Monday, May 16, 2011


--LOVE IS ON MY SIDE

…I have been in a big poetry phase lately. (You already knew that.)
I just discovered Martha Collins. Wow.
I'm almost done with "Blue Front" which is her book, an entire collection about racism based on lynchings that happened when her father was five years old in 1908 and sold ice outside of a small town store.
She's taught me a lot about meter and cadence and breaking rules.
Here--read this:

hang

as a mirror on a wall, or the fall
of a dress. a dress, a shirt on a line
to fasten to dry. on the rack, or back
in the closet again, a sweet curse
on it all, sliver of nail, delayed
attack. shamed creature, a curse
on itself, so the act of doing it
changes the verb, tense with not
quite right. with rope, like a swing
from a tree. from a pole, like a flag,
or holidays, from an arch lit bright
with lights. in the night, in the air
like a shirt. without, or with only
a shirt. without, like an empty sleeve.

I mean, holy hell, right?
I sent her a note on Facebook. (Facebook really is an amazing thing, the way it builds a bridge and gives you access to all these people who would otherwise be untouchable.) She was very kind and grateful.

…I am also almost finished with Kim Addonizio's book, "Ordinary Genius." I love it. Every other page is filled with gold, so much terrific stuff in there about writing or life or some aspect of beautiful, wonderful, inescapable art. If you got this book, you would be so happy.

…So consequently, I wrote a shit ton of poetry in the bath tub last night. It just poured out of me. A lot of it was horribly tragic, but good, I think.

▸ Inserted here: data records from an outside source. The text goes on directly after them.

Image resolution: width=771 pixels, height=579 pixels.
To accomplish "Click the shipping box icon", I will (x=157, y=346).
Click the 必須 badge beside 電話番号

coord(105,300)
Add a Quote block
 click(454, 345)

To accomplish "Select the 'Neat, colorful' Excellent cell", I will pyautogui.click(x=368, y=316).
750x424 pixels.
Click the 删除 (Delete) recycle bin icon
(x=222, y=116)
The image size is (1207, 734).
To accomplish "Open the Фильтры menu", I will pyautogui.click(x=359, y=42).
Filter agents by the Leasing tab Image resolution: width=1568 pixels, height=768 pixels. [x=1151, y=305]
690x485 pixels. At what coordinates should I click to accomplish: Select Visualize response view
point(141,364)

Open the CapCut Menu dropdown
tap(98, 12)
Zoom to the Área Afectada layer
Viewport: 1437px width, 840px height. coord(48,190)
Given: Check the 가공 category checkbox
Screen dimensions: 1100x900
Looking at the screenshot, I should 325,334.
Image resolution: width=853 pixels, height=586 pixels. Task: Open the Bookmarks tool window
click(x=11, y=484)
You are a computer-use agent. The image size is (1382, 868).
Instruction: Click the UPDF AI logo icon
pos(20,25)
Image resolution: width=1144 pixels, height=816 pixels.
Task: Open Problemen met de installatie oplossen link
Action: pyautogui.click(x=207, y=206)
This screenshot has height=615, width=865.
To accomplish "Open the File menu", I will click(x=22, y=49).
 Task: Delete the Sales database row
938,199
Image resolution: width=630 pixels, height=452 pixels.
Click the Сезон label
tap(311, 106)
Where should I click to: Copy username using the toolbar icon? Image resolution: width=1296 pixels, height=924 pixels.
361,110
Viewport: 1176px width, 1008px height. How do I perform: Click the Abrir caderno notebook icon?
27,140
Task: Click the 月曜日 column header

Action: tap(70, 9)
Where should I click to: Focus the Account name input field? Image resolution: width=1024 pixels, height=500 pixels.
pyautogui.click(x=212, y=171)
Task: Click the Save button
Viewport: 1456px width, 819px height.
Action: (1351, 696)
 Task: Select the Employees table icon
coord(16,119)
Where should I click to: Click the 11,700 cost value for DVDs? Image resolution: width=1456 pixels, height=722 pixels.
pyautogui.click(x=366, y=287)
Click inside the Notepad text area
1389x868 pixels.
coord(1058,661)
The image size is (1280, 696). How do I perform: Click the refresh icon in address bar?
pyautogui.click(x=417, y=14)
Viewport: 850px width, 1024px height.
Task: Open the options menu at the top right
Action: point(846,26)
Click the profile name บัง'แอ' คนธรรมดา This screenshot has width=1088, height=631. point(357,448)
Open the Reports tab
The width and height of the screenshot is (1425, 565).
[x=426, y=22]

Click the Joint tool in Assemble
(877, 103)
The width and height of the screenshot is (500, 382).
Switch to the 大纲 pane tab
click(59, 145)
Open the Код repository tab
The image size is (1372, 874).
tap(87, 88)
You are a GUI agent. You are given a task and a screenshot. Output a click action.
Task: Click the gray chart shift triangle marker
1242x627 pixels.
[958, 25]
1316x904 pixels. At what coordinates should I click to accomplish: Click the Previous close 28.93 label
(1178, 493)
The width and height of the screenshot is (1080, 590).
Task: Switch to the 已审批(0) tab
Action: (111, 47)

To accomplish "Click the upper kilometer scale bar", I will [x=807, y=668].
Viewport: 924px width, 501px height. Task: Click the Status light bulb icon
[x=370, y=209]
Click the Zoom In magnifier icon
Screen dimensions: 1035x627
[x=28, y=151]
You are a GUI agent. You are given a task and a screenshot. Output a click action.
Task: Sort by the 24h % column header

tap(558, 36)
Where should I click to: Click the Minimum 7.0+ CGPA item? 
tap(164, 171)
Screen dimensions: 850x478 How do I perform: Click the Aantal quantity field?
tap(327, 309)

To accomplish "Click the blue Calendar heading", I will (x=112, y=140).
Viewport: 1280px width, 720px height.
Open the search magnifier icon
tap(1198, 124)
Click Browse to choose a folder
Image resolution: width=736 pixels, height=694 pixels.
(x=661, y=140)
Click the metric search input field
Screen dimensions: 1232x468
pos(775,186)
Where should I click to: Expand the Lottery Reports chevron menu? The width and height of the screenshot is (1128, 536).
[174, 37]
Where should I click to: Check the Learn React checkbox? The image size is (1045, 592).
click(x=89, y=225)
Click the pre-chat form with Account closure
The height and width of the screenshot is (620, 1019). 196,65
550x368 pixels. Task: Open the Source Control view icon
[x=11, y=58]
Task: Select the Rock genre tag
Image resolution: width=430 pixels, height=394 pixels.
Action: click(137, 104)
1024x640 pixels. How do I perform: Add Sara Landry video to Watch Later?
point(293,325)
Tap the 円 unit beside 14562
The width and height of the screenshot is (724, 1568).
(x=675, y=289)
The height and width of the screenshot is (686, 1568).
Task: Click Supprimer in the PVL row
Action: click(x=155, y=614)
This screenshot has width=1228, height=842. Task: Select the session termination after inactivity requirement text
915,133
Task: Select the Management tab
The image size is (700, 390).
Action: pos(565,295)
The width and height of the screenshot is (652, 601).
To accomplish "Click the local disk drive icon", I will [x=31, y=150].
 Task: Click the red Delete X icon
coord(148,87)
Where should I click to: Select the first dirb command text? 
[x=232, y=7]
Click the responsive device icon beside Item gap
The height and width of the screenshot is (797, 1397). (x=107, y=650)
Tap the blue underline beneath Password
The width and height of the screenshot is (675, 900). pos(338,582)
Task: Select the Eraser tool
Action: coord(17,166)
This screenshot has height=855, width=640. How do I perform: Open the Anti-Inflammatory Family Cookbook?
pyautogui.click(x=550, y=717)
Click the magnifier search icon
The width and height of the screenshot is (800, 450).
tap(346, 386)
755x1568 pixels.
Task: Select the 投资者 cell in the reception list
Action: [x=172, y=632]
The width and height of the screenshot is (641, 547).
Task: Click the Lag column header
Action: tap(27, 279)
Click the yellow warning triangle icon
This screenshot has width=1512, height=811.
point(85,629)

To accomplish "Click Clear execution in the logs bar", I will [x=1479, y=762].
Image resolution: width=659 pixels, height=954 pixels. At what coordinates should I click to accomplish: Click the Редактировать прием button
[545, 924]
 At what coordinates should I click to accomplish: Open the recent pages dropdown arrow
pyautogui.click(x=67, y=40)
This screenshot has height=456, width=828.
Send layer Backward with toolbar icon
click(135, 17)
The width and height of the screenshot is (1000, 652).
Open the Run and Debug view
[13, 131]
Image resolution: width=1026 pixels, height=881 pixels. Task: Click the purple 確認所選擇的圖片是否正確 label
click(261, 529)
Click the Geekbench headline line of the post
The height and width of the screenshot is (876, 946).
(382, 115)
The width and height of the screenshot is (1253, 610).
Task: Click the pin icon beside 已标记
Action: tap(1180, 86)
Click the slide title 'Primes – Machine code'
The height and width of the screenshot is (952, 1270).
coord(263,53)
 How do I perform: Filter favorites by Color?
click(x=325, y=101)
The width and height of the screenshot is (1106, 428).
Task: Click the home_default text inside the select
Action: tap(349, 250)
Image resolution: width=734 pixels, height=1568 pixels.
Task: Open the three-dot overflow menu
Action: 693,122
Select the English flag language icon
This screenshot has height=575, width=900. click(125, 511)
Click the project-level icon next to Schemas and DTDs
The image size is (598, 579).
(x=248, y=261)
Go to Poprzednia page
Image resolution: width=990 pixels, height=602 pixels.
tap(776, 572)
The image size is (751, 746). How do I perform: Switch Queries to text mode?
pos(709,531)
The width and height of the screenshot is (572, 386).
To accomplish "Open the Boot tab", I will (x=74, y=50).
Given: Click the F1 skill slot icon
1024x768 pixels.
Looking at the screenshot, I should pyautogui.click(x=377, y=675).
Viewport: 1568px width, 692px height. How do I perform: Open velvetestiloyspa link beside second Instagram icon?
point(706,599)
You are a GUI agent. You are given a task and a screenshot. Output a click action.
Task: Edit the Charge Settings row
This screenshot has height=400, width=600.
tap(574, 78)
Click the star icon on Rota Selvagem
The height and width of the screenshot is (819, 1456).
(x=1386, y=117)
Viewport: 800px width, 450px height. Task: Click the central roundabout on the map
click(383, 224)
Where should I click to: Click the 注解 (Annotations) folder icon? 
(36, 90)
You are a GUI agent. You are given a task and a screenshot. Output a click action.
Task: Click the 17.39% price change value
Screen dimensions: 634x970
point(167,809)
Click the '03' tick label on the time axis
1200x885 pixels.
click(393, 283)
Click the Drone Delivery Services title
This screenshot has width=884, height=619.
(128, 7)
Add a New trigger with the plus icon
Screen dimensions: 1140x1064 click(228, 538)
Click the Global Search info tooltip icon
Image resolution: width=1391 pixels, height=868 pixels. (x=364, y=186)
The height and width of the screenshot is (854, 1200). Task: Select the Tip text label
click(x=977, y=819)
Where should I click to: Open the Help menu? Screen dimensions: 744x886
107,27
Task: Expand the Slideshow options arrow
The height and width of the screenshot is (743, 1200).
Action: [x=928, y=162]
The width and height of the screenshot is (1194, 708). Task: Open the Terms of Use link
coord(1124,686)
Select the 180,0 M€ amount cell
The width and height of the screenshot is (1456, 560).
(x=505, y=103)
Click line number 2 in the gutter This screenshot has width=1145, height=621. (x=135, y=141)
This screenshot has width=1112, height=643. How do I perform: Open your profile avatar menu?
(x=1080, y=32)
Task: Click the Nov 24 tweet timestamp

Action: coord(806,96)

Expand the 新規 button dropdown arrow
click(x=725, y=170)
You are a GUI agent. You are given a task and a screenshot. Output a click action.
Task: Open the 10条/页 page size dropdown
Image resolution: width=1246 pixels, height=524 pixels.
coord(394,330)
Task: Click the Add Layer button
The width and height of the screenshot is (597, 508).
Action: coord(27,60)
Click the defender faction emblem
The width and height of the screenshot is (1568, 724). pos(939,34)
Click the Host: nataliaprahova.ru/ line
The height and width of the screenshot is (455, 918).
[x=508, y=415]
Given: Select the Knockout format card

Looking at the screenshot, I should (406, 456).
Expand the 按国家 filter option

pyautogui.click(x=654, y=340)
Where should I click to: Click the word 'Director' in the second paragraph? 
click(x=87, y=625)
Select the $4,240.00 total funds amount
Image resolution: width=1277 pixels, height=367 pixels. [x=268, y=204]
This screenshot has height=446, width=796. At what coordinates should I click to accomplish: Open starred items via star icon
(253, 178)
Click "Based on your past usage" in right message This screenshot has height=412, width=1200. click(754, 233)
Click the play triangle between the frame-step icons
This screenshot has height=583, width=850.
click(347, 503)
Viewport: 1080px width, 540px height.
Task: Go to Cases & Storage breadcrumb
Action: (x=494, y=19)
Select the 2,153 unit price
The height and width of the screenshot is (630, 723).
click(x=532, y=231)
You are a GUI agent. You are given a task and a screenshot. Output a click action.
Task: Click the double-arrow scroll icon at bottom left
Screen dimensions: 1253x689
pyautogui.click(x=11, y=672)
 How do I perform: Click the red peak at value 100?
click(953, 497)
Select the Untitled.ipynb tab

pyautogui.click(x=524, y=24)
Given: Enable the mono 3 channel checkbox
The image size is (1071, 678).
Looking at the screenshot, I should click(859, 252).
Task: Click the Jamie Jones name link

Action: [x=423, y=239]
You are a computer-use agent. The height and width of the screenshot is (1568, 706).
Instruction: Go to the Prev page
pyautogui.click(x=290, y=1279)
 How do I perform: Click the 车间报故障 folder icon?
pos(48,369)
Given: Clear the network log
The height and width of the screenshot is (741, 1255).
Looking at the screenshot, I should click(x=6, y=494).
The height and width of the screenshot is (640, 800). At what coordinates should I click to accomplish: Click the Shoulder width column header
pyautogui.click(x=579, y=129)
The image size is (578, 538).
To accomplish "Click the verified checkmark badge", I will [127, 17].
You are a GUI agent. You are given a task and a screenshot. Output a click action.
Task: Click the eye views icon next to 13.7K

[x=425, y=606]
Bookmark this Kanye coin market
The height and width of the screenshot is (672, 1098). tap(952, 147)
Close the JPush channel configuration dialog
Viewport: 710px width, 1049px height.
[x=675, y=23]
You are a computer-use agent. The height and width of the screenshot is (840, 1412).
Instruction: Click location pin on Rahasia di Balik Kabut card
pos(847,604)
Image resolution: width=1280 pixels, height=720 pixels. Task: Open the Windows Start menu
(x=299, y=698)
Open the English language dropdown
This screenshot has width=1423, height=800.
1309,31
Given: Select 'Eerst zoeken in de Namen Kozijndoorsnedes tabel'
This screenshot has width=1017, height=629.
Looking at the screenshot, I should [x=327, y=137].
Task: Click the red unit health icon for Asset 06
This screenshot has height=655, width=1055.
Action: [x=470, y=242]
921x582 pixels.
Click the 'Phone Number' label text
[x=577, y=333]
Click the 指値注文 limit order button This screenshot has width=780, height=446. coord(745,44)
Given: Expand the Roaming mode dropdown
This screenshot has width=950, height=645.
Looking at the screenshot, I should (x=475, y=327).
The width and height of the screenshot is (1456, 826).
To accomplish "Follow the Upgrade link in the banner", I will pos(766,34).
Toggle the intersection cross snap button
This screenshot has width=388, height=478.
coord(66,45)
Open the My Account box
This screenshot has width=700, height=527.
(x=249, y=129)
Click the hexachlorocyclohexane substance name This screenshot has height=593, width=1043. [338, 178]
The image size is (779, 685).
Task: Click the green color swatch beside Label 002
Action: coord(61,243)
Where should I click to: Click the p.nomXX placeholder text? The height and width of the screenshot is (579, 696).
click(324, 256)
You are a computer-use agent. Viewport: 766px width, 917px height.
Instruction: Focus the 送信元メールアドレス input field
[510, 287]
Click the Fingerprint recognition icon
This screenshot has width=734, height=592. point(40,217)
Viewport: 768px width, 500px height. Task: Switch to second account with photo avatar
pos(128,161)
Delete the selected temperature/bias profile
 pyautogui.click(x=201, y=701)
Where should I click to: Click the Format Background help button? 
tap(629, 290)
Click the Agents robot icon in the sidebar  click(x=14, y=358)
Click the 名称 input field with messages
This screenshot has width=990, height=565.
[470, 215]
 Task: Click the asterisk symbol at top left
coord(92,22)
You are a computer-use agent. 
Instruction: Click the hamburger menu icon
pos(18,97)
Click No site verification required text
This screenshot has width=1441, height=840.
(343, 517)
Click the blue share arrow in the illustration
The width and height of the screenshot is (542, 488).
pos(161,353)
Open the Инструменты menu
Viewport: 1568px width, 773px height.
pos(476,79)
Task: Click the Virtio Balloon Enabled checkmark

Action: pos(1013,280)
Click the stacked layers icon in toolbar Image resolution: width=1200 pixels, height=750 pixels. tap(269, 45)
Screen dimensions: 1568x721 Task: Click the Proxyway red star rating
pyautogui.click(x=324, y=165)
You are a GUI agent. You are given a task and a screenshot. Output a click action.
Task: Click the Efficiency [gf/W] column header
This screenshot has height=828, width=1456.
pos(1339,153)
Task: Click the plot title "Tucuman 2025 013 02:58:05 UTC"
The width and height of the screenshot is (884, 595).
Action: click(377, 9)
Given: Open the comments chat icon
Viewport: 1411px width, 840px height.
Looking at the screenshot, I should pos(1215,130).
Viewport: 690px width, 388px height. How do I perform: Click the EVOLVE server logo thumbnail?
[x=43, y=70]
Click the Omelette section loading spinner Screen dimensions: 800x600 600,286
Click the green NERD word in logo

…I spoke to a group of 50 people last week. Blah Blah Blah. I did pretty good. They laughed a lot and cheered when I was through. Yesterday a guy I didn't know that was there was really sweet and said nice things about my talk and when I told him I was a writer now, of course the first thing he asked was, "Have you been published?" And he's meaning, naturally, do I have anything in print, meaning specifically do I have a novel or collection in print (I don't.) When he asked what I write about I said, "Tragic things. Dark things." When he asked why--which I liked, which I thought was kind of brave of him--I said probably because of my childhood.
One day, some day, I will write a happy story. I can write about sex pretty well. That's happy material right there, isn't it? But, you know, like a happy story that's happy on its own merit--well, I am not that capable.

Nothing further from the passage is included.